The direction might be right, but the distance was still short. Another burst of power on the drill sent the man
along
the wall.
It was more than an hour before the structure had grown to an acute-angled V with solid bracing on the outside, an inward lean on the inside to give him backing for a downward push, and a pair of small but reasonably heavy blocks which he hoped would keep his feet from slipping toward the opening of the V.
They didn’t, and by this time Maria was not the only one feeling amused, though all knew it wasn’t really funny. It was a concatenation of unforeseen events in a deadly environment. Tension was mounting far above; Inger said nothing about his own feelings, but they could be guessed by all but Status.
He got back on his feet, breathing heavily—not entirely from fatigue, though even the best-designed armor still makes manual work difficult. His glove clicked against his faceplate as he unthinkingly started to stroke his mustache.
“All right. Friction just isn’t enough to count, even if ice isn’t slippery here. Ginger, or someone, turn
Crius
so her pipes point this way.”
“Better get behind your wall,” the woman promptly snapped. “A push that’ll turn the plane may be too much for your armor. I suppose you want to weld the stuff down, which will take more than the dose I got, and even if you don’t fry, getting blown away could be risky.”
“That was the idea. I won’t get behind the pile, I’ll get away from it; then neither of us will have to worry. In fact, I might as well get on board and do it myself.”
“I’m already tied in,” Ginger responded, “and you can tell better from outside when I’m lined up right, and which pipe to use when I stop swiveling. They’re far enough apart so it will make a difference. How much reaction mass should we budget for this?” She had become just a little less impulsive since her escapade, though her voice remained clipped and snappish.
“It shouldn’t take much, and the tanks are practically full. I didn’t use much on the landing. Once you’re lined up I can get right next to the wall and tell you when melting starts; you can cut off right away when I call. We
could
use a quarter of the juice and still have plenty for a takeoff and even return orbit. There’s nothing to worry about.” Barn moved away from his rock pile toward the left side of the jet, so that the exhaust—the pilot would have to use rocket mode, of course—would reach the wall before touching him. Only a little more than a sixty-degree swivel to the aircraft’s right would be needed for proper aim, and not too much thrust; the ice was smooth, even if not actually slippery.

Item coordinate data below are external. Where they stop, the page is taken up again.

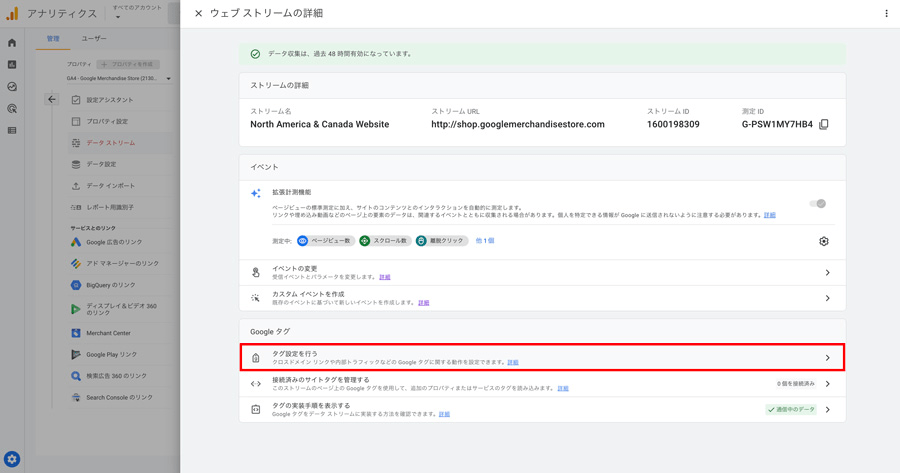The width and height of the screenshot is (900, 473).
Task: Open the property selector dropdown
Action: tap(119, 78)
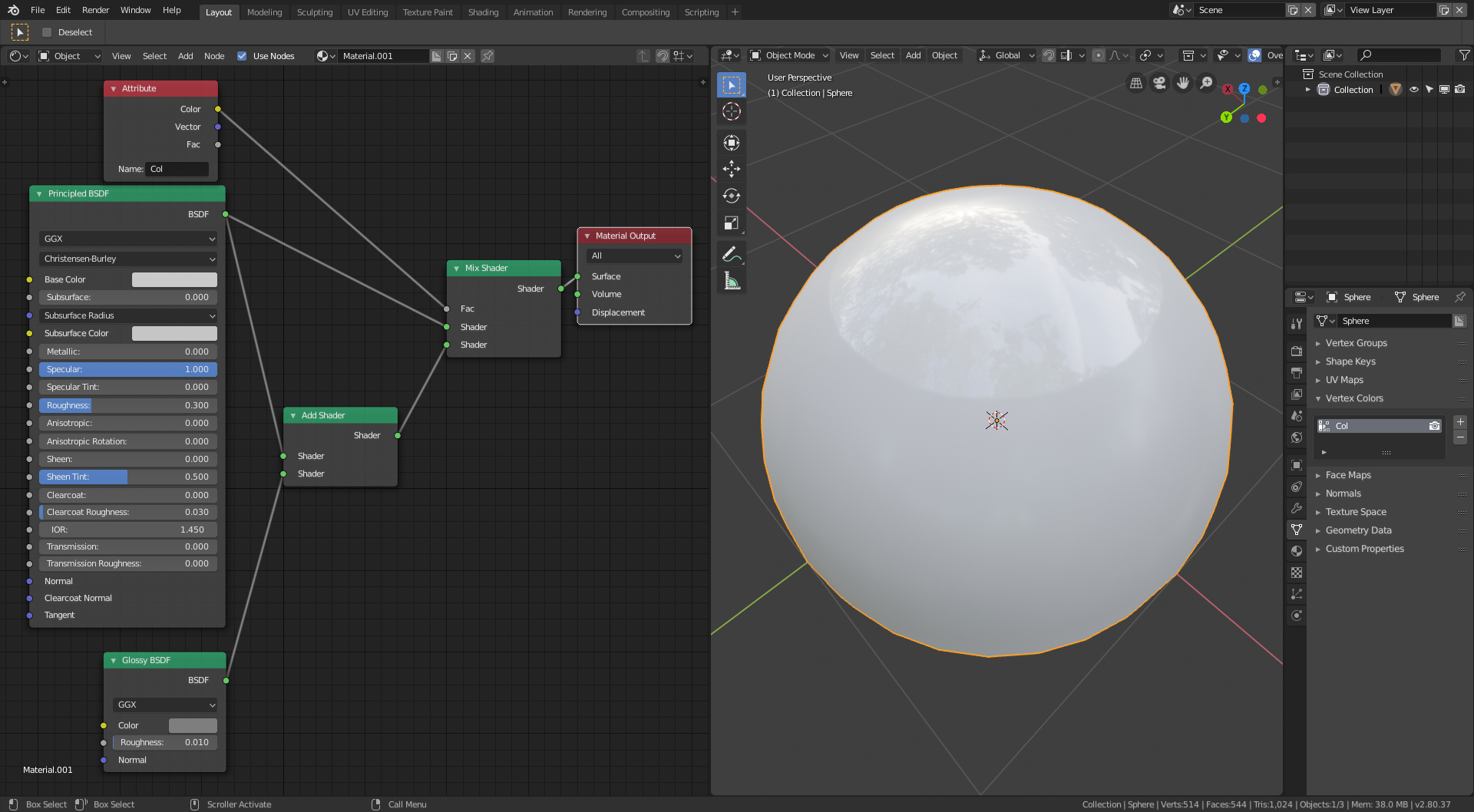Open the Modifier properties wrench tab
The height and width of the screenshot is (812, 1474).
coord(1297,508)

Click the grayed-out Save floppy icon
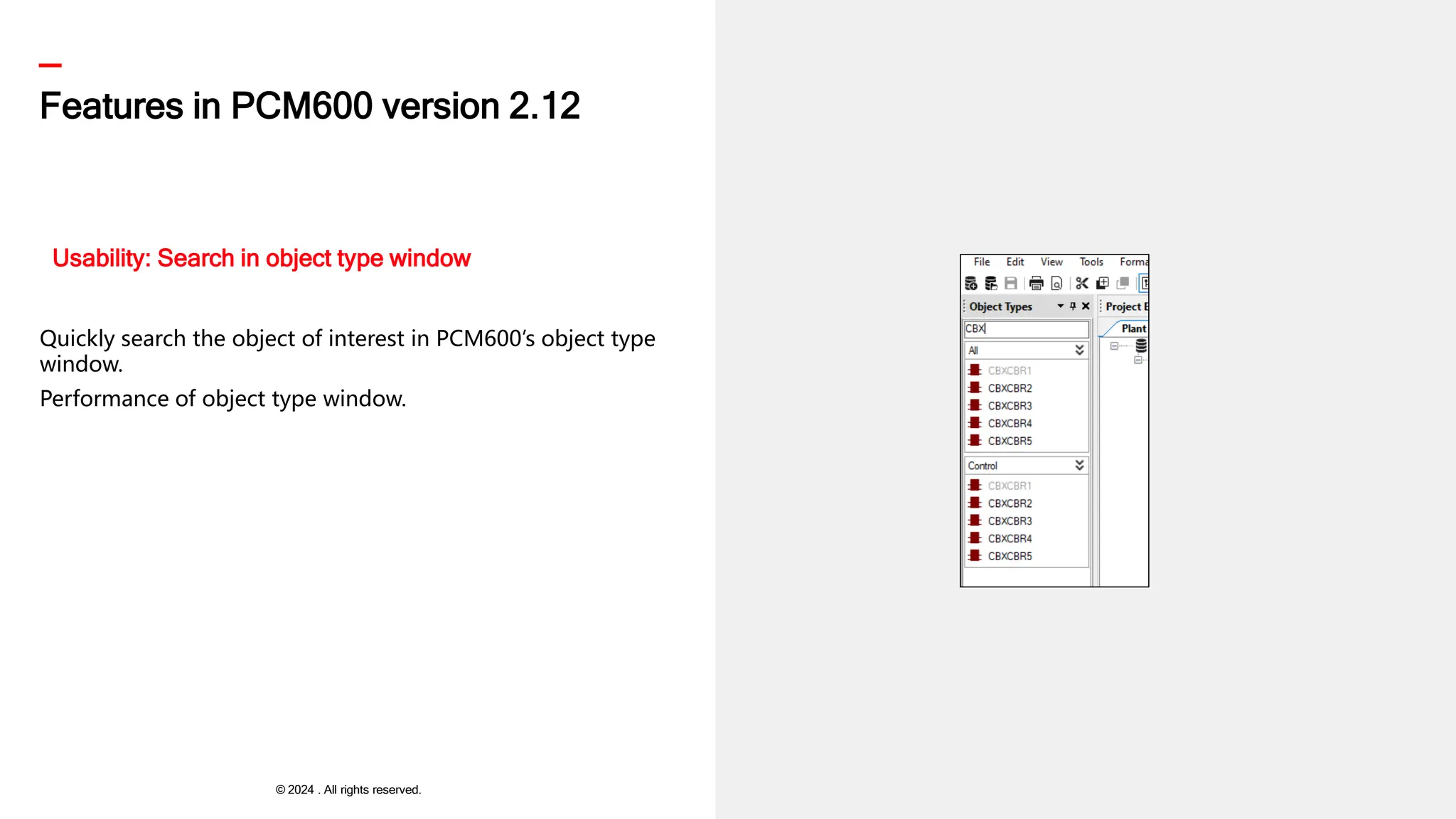[1010, 284]
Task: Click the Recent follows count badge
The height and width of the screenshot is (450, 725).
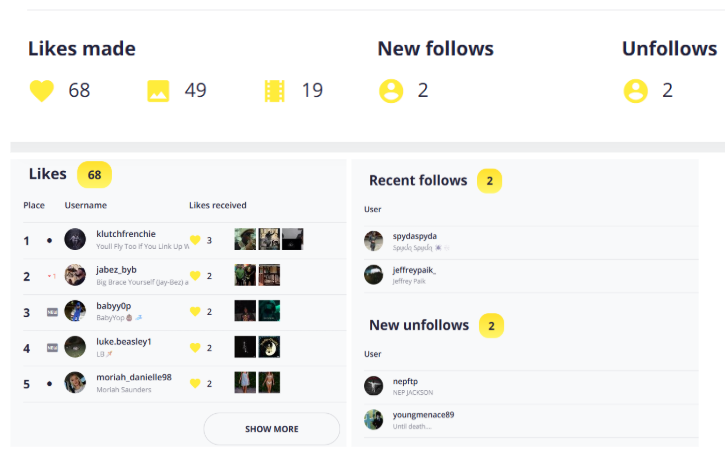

Goodall was now watching the
Crius’s
main screen with his fists clenched near his knees—on them would have hurt, and even the clenching was painful—and unblinking eyes. The aircraft’s position shouldn’t change much, but the direction of the tail-fin camera, which had the highest viewpoint available, surely would.
Ginger checked the pipe caps and fed power and reaction mass into the left one’s chamber, gently at first. She, too, was watching the screen, but not for the same reason as Goodall. She stopped the thrust increase as the runners began to scrape and the scenery to move, and began feeding brief jolts to send the craft in a rather jerky turn to its right. It slid forward slightly each time; there was no way to stop that, though it increased by a few meters the distance from Inger’s wall. No designer had foreseen a need for reverse thrust, either.
She cut power at the same instant the man on the ground called out.